:: AVAILABLE DATA
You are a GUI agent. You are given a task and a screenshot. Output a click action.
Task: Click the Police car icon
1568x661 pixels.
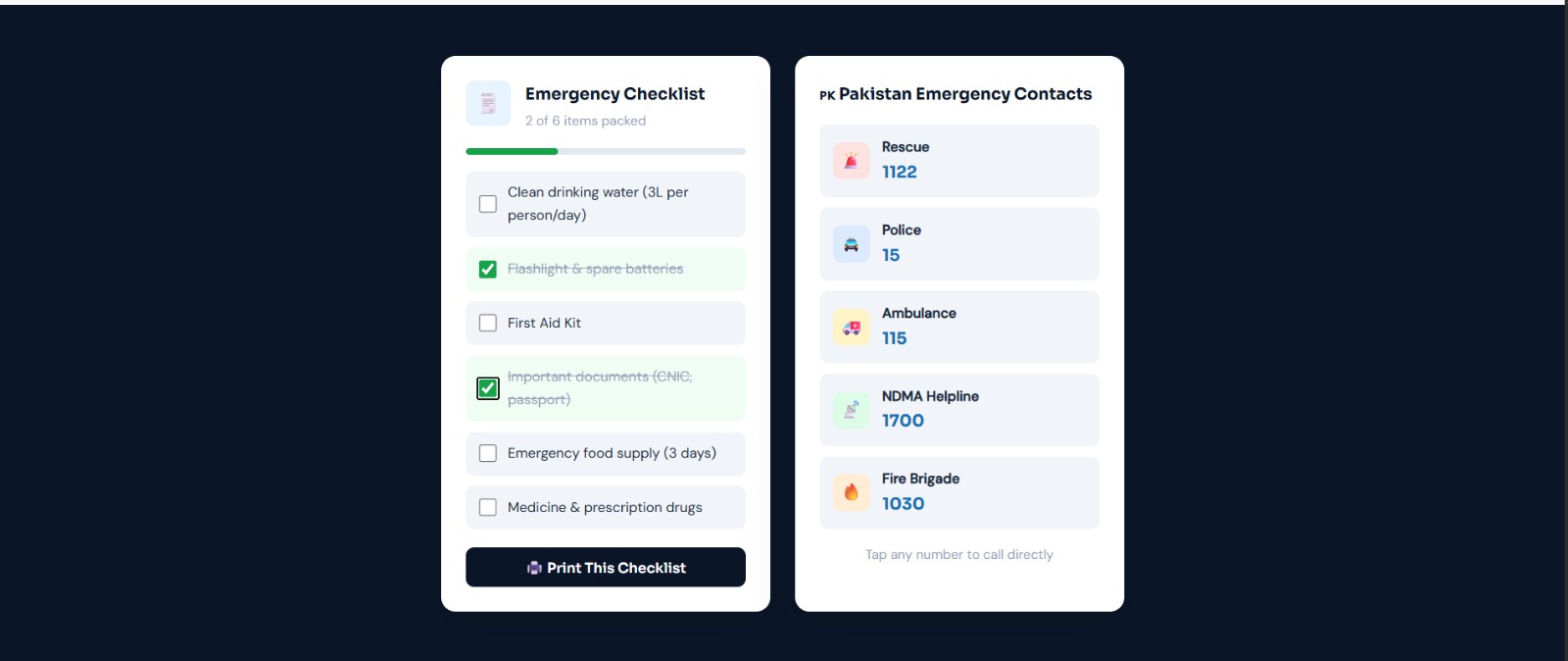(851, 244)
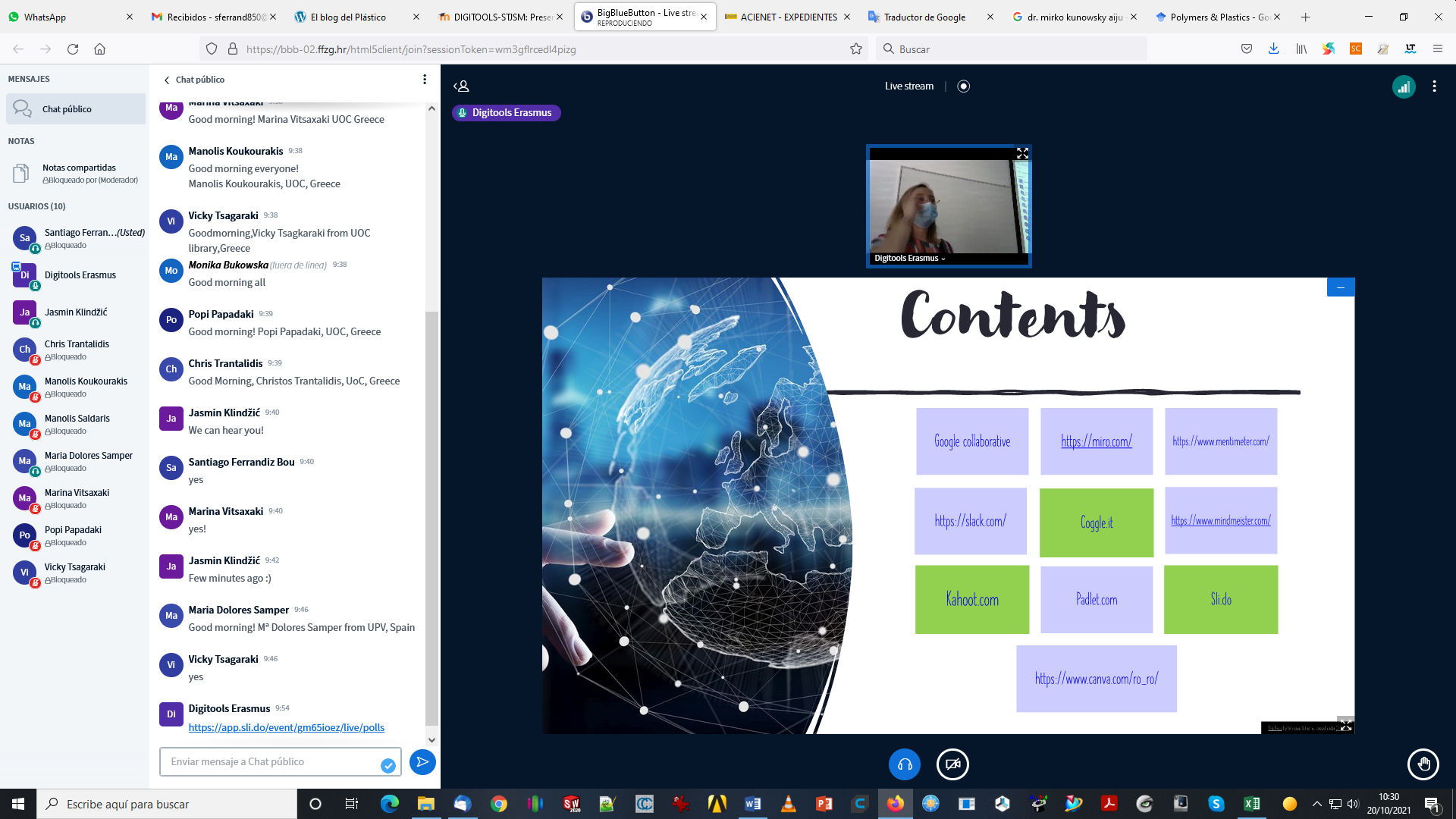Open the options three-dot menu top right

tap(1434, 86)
::::
### TASK TO CARRY OUT
Output every row above verbatim, leaving out the pictures.

### ANSWER FOR THE TASK
You are a GUI agent. You are given a task and a screenshot. Output a click action.
Task: Click the Police car icon
1568x661 pixels.
(851, 244)
Open the options three-dot menu top right

tap(1434, 86)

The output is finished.